- DATASET
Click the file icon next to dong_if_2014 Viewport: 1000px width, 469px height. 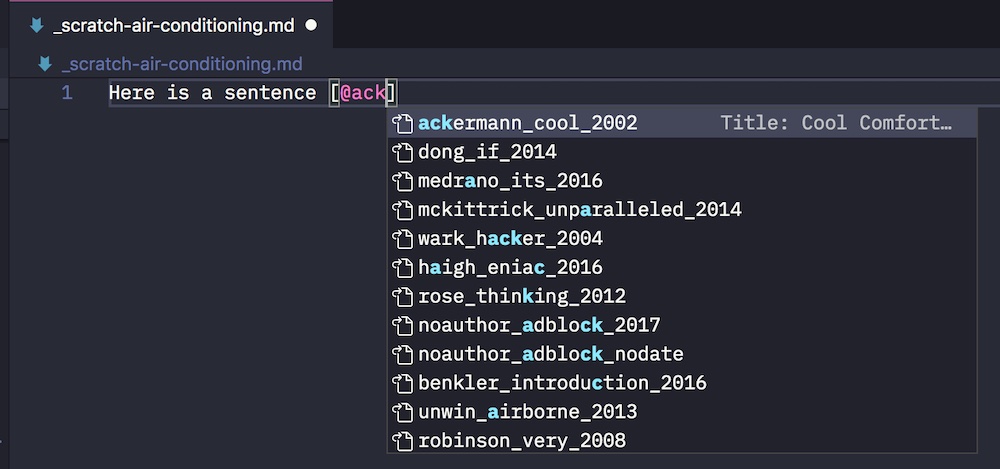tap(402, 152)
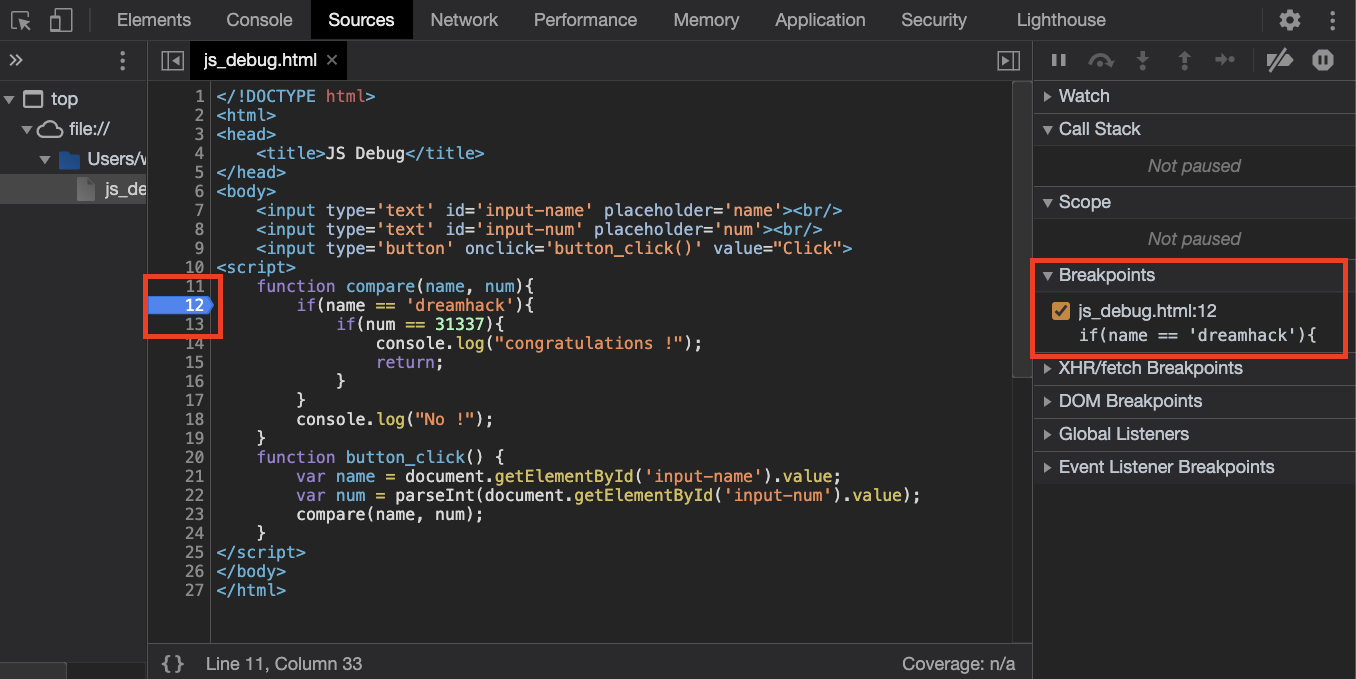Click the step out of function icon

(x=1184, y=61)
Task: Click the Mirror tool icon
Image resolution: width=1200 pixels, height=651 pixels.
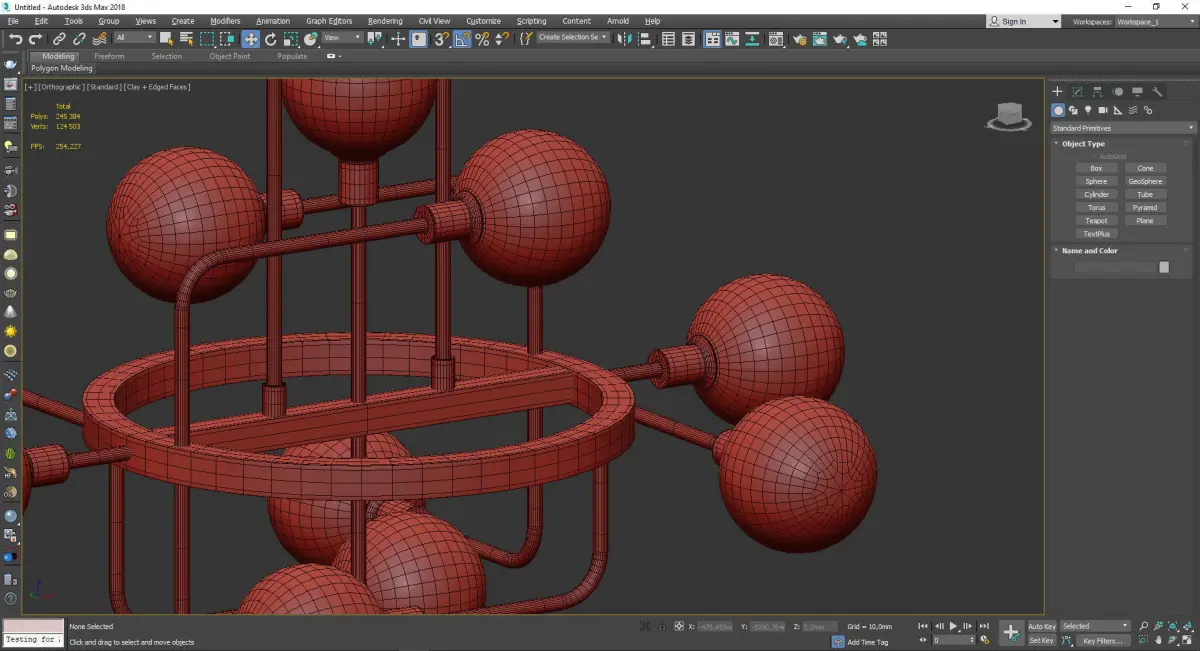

- EXERCISE OBJECTIVE
Quote the data above word for word, starting at the line that contains "Task: Click the Mirror tool icon" and ending at the end of the data. Leave the pictures out of your answer.

- EXERCISE ANSWER
Task: Click the Mirror tool icon
Image resolution: width=1200 pixels, height=651 pixels.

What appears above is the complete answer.